# [Instruction]
Could you retype, character for character, the lines from the one containing "The image size is (332, 208)." up to and including the one containing "pyautogui.click(x=153, y=96)", and only those?
===== Provided records =====
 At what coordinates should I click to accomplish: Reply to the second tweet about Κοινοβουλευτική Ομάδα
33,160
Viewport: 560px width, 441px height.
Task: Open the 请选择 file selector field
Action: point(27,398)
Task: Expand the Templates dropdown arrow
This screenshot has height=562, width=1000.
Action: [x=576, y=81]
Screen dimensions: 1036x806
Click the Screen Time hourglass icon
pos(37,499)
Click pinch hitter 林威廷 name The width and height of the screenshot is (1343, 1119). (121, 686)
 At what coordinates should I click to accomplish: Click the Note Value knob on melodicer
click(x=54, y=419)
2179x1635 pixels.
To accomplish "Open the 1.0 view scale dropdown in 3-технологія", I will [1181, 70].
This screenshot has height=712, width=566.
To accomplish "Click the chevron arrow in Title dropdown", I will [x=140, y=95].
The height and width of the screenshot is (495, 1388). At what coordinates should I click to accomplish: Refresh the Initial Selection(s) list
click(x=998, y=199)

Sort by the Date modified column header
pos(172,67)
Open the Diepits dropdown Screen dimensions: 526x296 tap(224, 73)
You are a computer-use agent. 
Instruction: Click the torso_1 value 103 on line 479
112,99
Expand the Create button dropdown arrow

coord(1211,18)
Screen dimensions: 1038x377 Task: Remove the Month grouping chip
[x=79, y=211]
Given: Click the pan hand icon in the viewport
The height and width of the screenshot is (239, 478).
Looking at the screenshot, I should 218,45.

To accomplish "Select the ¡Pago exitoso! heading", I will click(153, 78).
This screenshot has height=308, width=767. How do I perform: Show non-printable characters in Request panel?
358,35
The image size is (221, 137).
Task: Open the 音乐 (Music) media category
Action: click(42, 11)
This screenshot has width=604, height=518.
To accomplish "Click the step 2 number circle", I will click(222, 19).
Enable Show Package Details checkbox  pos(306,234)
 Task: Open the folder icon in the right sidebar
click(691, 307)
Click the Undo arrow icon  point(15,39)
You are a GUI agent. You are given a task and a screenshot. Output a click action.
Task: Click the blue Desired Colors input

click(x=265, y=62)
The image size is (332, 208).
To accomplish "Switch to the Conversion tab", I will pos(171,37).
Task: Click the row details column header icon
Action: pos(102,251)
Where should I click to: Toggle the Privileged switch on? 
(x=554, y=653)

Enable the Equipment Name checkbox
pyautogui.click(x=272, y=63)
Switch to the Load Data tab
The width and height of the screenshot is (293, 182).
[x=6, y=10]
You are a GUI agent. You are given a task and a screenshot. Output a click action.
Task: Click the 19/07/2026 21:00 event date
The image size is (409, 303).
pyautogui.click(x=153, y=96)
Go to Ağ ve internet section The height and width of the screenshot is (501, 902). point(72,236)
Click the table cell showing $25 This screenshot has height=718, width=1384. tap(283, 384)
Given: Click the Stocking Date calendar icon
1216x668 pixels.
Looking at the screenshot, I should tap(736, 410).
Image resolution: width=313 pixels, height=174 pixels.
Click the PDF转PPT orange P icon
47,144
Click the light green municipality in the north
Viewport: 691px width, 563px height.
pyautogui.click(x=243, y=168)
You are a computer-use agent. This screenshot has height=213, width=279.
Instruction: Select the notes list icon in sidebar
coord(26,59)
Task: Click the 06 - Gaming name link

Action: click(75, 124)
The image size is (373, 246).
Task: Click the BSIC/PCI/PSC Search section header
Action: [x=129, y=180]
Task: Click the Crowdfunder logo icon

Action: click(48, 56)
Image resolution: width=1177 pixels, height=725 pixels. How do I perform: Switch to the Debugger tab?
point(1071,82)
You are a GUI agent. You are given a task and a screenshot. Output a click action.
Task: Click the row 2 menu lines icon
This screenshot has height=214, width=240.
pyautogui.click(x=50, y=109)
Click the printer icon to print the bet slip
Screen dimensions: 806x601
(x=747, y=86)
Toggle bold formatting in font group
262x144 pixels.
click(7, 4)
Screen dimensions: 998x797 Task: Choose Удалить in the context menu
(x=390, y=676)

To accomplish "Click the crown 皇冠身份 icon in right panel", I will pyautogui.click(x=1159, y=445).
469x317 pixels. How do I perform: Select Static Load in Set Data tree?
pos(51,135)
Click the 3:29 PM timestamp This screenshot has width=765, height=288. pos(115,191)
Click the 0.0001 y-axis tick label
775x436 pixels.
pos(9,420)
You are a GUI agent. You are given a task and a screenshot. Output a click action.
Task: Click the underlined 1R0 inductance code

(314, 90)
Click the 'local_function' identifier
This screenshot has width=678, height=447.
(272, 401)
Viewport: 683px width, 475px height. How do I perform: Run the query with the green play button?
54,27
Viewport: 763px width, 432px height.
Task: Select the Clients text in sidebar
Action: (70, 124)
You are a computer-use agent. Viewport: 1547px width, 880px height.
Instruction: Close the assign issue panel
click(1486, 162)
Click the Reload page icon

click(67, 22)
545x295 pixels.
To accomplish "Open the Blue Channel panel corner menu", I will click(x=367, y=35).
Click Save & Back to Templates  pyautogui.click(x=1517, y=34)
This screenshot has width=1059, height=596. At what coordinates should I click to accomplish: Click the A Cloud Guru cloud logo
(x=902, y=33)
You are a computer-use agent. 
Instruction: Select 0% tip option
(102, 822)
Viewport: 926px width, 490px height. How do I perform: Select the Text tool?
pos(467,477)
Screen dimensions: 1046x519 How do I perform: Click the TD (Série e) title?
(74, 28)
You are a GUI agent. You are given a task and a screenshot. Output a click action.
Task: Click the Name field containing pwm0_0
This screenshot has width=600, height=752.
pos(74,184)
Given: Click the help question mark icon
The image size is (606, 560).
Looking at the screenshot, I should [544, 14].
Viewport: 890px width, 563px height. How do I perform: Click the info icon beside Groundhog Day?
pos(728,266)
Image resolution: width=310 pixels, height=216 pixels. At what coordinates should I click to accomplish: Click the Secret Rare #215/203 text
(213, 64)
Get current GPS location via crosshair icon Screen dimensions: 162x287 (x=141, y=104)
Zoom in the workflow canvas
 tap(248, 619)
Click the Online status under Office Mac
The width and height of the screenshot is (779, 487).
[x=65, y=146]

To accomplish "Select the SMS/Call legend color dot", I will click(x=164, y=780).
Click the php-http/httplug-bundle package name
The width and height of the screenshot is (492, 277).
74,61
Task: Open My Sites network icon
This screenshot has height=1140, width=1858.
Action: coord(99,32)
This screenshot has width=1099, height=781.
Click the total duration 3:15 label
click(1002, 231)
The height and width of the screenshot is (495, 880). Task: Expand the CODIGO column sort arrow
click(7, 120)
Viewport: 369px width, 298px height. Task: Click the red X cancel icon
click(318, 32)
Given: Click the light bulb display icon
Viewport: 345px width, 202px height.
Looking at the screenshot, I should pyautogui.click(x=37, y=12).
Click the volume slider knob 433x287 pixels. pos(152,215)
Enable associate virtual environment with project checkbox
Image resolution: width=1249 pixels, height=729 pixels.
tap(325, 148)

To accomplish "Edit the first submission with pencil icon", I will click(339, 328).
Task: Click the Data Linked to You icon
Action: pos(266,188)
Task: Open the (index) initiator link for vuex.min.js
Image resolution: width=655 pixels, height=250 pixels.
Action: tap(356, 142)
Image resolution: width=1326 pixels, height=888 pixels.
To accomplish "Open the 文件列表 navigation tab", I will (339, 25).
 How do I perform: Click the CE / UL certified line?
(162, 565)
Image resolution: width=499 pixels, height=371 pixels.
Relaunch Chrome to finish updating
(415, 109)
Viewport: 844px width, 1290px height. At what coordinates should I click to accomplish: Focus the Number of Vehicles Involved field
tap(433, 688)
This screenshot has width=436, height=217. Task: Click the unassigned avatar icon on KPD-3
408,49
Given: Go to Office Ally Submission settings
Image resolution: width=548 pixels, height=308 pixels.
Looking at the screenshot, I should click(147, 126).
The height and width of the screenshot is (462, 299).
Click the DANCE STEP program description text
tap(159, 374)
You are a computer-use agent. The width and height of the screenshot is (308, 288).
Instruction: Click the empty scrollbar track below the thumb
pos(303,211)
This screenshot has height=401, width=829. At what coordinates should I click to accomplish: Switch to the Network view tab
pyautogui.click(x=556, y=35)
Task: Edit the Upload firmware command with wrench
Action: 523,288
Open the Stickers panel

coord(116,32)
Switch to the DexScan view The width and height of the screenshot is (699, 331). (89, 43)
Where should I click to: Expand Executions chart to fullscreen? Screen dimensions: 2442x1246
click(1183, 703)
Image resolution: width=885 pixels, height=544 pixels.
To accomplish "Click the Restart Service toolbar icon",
=====
# [Task result]
The image size is (332, 208).
To accomplish "Switch to the Conversion tab", I will pos(171,37).
Task: Click the row details column header icon
Action: pos(102,251)
Where should I click to: Toggle the Privileged switch on? 
(x=554, y=653)

Enable the Equipment Name checkbox
pyautogui.click(x=272, y=63)
Switch to the Load Data tab
The width and height of the screenshot is (293, 182).
[x=6, y=10]
You are a GUI agent. You are given a task and a screenshot. Output a click action.
Task: Click the 19/07/2026 21:00 event date
The image size is (409, 303).
pyautogui.click(x=153, y=96)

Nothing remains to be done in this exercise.